Users Definitely Know What They Want
It’s not like user’s don’t know what they want; they do. Damn straight stakeholders know what benefit they expect from a software engagement. When they don’t we’re practically cruising toward an unsuccessful outcome where the inmates (developers) are running the asylum. They know how their business works better than you do. They likely don’t know how to get what they want. If the purport to, then you probably have a problem on your hands. In my experience, this is rare.
The Domain Expert
And what about the method Domain-Driven Design puts forward? A domain expert — often a user of the software — is the best resource for understanding complex business logic. They’ll tell you the what and we figure out the how. Of course with a practices like model-driven development (where model == code), DSLs, and BDD we’re bringing our code ever closer to the user.
If you don’t have a domain expert or your expert is unwilling to spend time with you, that’s a risk in your project. You’ll see the doctor analog, but I’d caution bringing that template in as a norm. It’s a risk and a sub-optimal situation. Fight for your right to talk to the domain expert! Build a relationship there.
The ToC Approach to Software
Eli Goldratt discusses the role of software initiatives in a lean organization in a presentation available on Audible. One of the processes in ToC is the 4×4 event. In short, the 4×4 is a meeting involving business leaders where constraints and conflicts are identified. It’s a time used to identify problems with the system as a whole. One possible result of this meeting is to launch a development project that provides the minimum possible product to exploit and/or protect a capacity-constrained resource. Think the folks putting money down know what we want there? You betcha.
So What Are We?!
In one respect we’re cartographers. We’re there to take the business need and convert that to working code, ideally on a regular basis. In another light, especially in product development, we’re stewards or politicians. It’s our job to take multiple inputs from multiple customers and introduce features in a way that satisfies our constituencies. The big risk in this context is, of course, re-election.
A doctor-patient relationship is a very particular pattern of human behavior. How many of you have been rushed through a doctor’s visit or had the “privilege” of a visit with a hot-shot specialist? I know last time I was in the hospital (for a wrist surgery, RSI) I spent about four hours waiting around.

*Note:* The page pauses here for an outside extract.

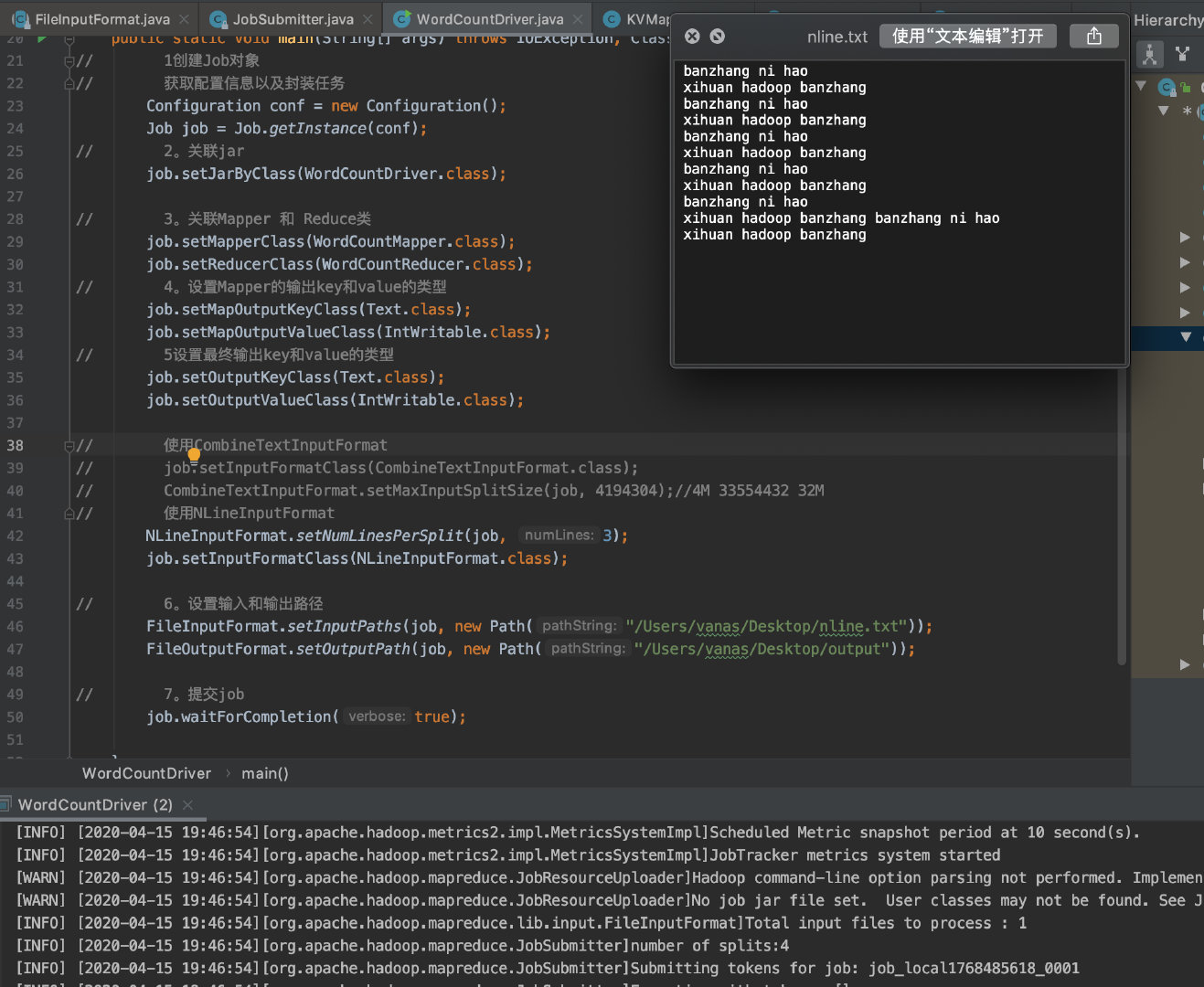Collapse the top node in the Hierarchy panel
Screen dimensions: 1204x987
click(1140, 85)
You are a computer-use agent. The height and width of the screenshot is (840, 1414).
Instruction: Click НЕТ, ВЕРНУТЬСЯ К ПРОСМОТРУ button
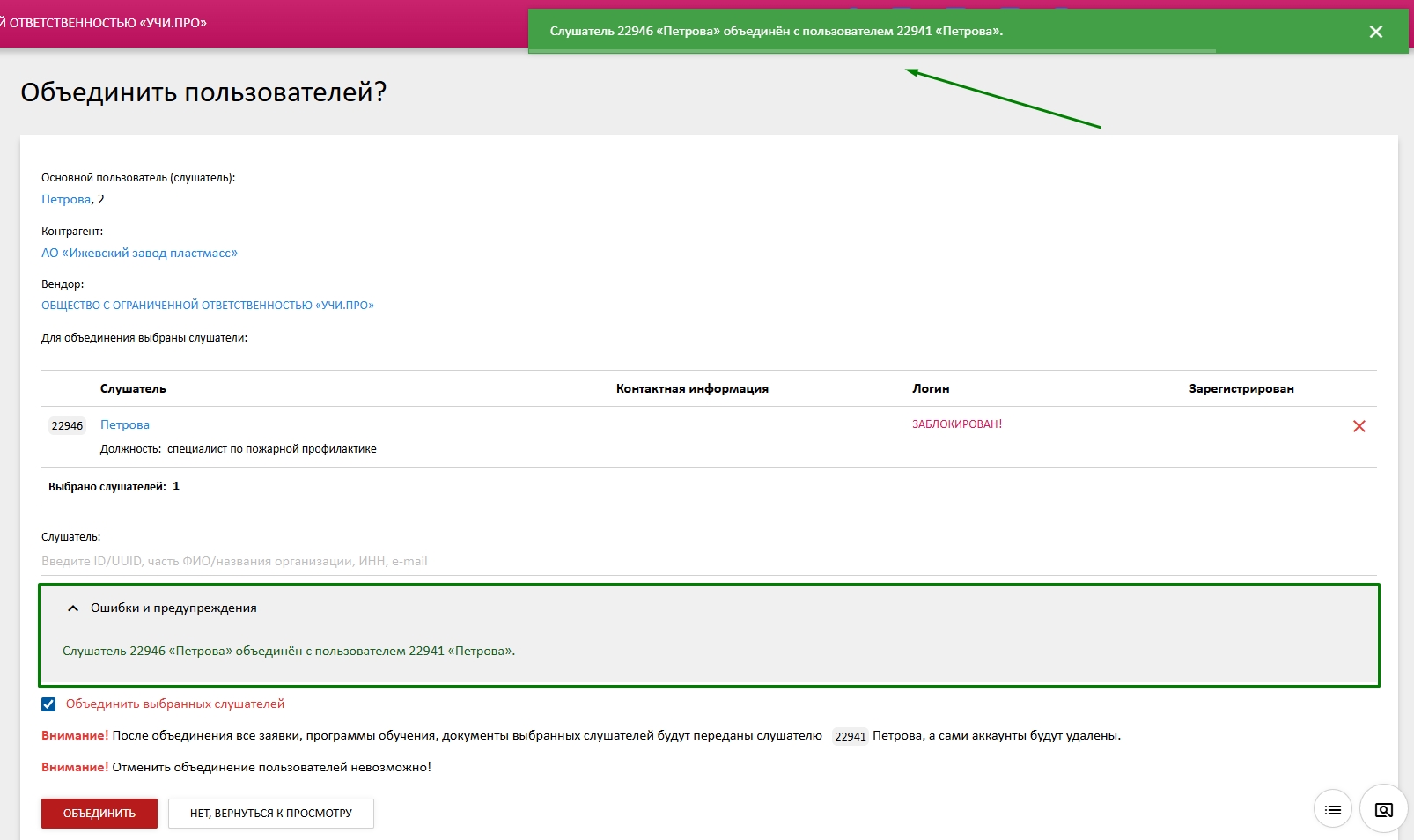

I’d advocate a more collaborative approach. Users do know what they want. Developers need to raise their game to collaborate with them to show them how to pull product. We can start by taking some time and showing them how to write a user stories, for example. We want to establish a relationship with the users of the software we make (their software!), walk a mile in their shoes, and expend the effort to better communicate by forming a peer relationship.